Set down only the lines from the one containing "The width and" through the final line of the entries below, exactly as they stand, with no pictures.

++++++

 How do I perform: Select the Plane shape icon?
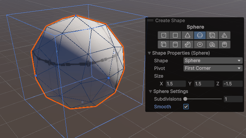[x=175, y=35]
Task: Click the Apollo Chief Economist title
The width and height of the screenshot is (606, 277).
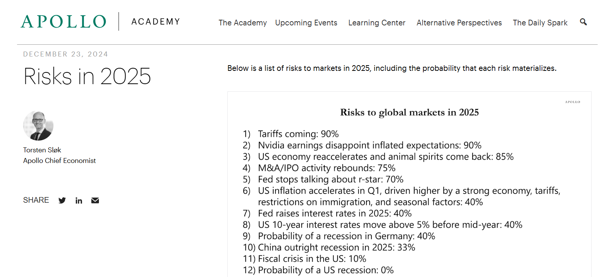Action: [60, 160]
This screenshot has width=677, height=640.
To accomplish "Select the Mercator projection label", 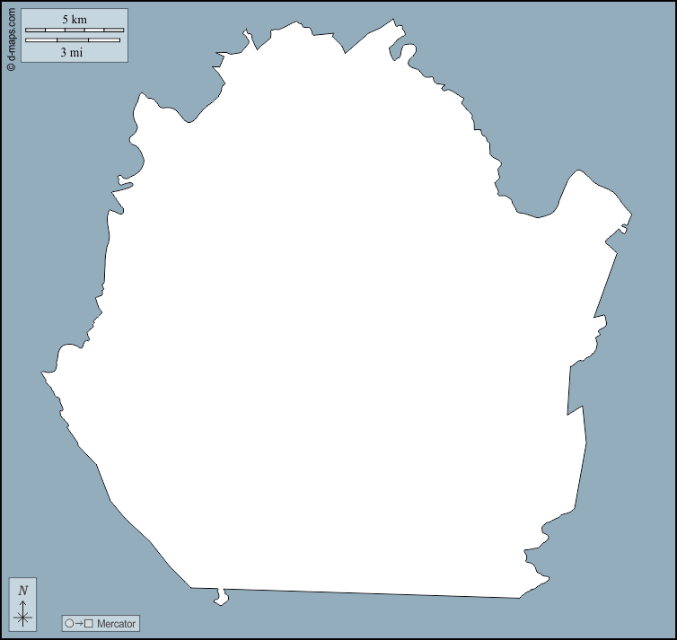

++++++

SOLUTION TO THE EXERCISE
The width and height of the screenshot is (606, 277).
Action: [60, 160]
This screenshot has width=677, height=640.
To accomplish "Select the Mercator projection label", 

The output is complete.